[PROVIDED RECORDS]
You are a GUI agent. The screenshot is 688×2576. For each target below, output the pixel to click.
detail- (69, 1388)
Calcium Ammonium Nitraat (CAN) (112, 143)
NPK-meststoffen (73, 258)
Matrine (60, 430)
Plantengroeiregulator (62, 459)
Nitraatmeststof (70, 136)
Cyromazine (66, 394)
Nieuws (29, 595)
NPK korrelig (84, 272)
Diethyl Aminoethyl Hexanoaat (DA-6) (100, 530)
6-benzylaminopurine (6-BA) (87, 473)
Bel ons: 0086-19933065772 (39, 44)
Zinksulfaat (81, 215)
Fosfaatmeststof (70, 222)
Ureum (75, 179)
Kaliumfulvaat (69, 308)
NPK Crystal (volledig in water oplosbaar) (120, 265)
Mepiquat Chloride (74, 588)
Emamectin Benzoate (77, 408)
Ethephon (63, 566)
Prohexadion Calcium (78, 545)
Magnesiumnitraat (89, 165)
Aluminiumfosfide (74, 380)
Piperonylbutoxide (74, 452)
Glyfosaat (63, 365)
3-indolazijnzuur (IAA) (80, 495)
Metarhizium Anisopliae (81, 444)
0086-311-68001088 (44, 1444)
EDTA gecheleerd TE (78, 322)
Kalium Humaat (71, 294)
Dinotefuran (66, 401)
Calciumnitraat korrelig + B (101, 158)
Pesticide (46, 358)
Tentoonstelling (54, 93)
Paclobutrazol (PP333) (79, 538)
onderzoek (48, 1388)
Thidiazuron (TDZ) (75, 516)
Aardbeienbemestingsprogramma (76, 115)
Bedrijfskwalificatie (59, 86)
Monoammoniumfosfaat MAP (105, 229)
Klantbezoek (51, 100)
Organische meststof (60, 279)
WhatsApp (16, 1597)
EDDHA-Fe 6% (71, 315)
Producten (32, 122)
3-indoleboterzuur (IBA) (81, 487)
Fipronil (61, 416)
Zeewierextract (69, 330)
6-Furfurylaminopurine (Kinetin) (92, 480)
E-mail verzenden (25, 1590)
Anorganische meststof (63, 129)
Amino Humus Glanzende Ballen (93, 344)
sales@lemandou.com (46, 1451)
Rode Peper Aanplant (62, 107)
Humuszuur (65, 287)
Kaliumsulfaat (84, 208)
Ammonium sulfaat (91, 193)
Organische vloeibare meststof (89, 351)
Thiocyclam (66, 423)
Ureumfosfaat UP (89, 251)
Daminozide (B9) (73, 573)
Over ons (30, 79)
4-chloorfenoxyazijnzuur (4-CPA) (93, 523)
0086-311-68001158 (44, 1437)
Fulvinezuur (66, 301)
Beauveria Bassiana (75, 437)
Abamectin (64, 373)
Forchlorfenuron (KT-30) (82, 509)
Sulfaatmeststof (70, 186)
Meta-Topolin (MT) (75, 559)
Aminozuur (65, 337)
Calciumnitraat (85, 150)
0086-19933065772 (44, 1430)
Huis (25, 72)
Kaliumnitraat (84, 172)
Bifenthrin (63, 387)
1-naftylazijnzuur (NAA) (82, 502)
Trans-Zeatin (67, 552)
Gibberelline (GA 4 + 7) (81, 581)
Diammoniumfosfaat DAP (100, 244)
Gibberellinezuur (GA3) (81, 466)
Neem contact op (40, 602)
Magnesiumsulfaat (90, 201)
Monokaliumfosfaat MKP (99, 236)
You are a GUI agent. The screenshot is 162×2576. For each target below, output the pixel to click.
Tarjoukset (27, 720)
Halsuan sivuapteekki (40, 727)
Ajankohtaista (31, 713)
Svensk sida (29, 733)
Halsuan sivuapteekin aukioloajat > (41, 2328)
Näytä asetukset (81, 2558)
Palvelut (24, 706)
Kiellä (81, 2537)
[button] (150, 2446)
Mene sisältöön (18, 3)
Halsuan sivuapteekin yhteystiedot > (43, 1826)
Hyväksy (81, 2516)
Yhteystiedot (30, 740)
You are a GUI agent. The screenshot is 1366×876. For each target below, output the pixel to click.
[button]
[/PROVIDED RECORDS]
ASSIGNMENT:
Work through the data above line by line and give the number of lines in which "Halsuan" occurs. Add nothing else.

YOUR SOLUTION:
3